Great. Thanks. And then just another quick follow-up. I think something unique for Karman is that the majority of your revenue, maybe 100% or so, is based in the U.S. for the DOW. Is that the same dynamic for Seemann and MSC? And what kind of opportunity do you see down the road for supporting international allies as they ramp up their defense spending?

Tony Koblinski
CEO, Karman Space & Defense

Appreciate the question. Yes. It's true that all of our customers are in the U.S. But as we've talked before on the missile defense and other sectors, foreign military sales is clearly part of the pull from our customers. We don't have visibility to that. We know that it is, as well as strengthening. We've made some initial discussions and have a preliminary pipeline thinking about direct to outside of U.S., but that is not part of the visibility that we're demonstrating today in the growth. It's an opportunity, but one that is really early on in terms of our beginning to conquer that.

Sid Charbonnet
President and CEO, Seemann Composites and Materials Sciences

And for Seemann Composites and MSC, we are all U.S. based customers as well.
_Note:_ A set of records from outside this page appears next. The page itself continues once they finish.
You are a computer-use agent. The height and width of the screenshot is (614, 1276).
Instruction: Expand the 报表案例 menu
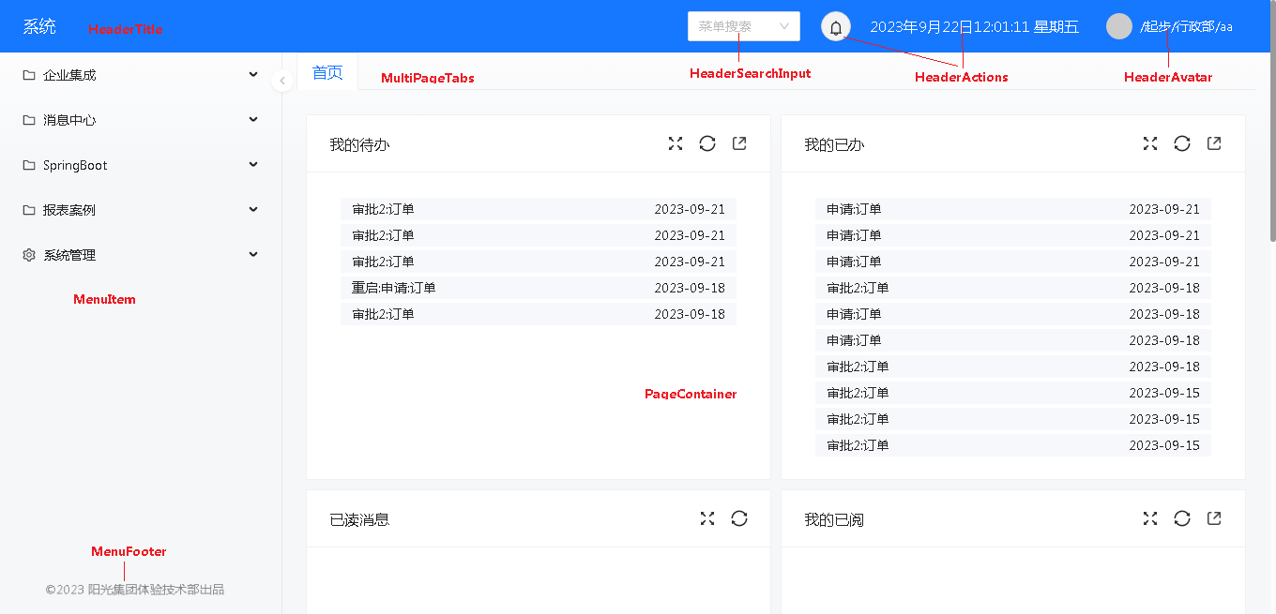coord(141,210)
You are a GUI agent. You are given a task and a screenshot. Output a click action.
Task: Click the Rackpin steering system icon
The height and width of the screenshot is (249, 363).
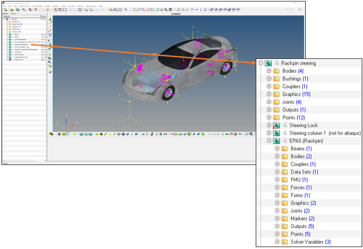click(269, 63)
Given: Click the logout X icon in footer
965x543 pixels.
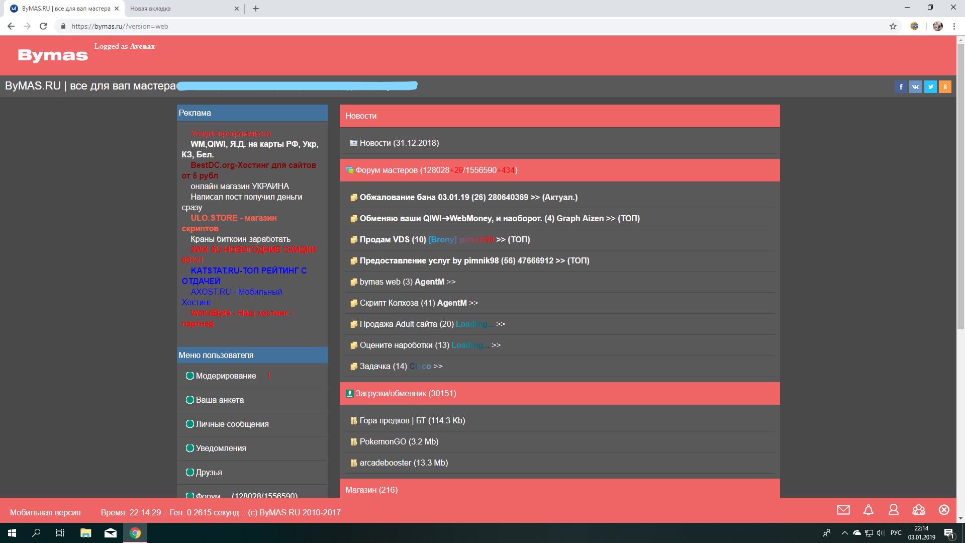Looking at the screenshot, I should (x=944, y=510).
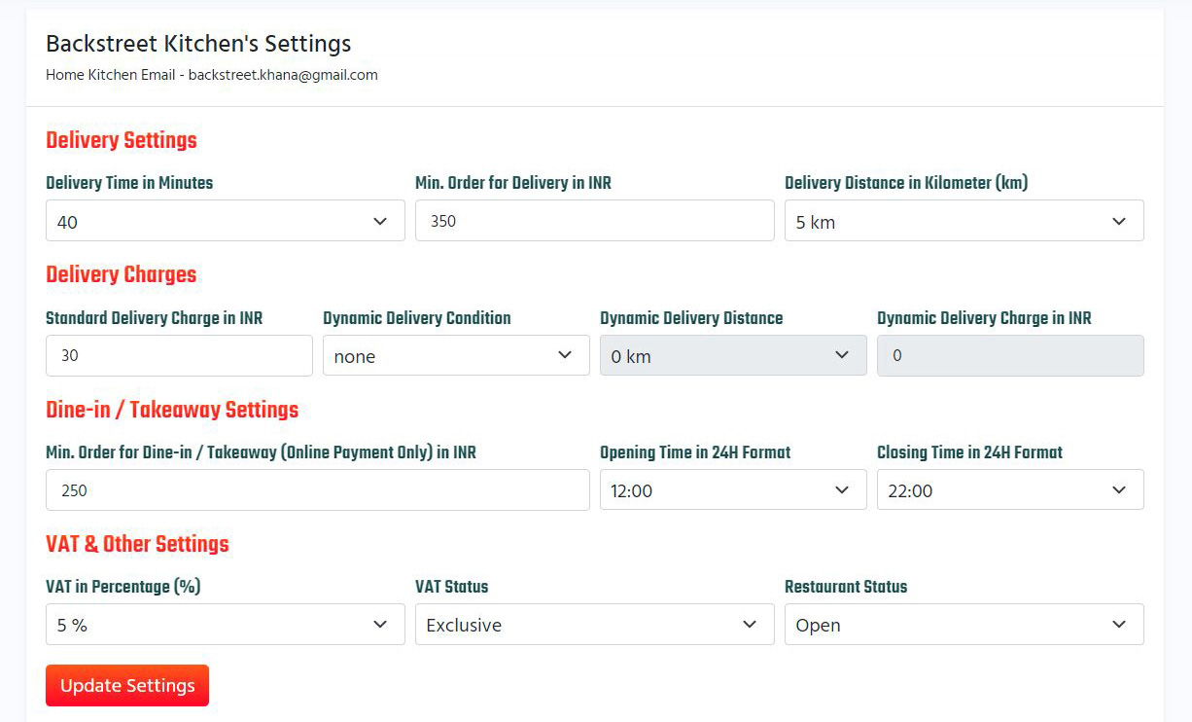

And as Tony mentioned, there are obviously a lot of opportunities, especially coming up around AUKUS. And we've actually had some contacts with Australia and with the U.K. regarding AUKUS. So I think there's opportunities coming down the pipeline for that. Those are a few years out at this point, but they're certainly there. And our portion of that most immediately will be sustainment for Virginia-class.

Tony Koblinski
CEO, Karman Space & Defense

Thank you, Sid.

Thank you very much.

Operator

And that concludes our question and answer session. I will now turn the call back over to Steven Gitlin for closing remarks.

Steven Gitlin
VP of Investor Relations, Karman Space & Defense

Thanks, Robin. Thank you all for joining us today and for your interest in Karman. A recording of this call, all SEC filings and relevant company and industry news can be found on our website, karman-sd.com. We look forward to speaking with you again soon for our Q4 fiscal year 2025 results. Have a good day.

Operator

This concludes today's conference call. Thank you for your participation. You may now disconnect.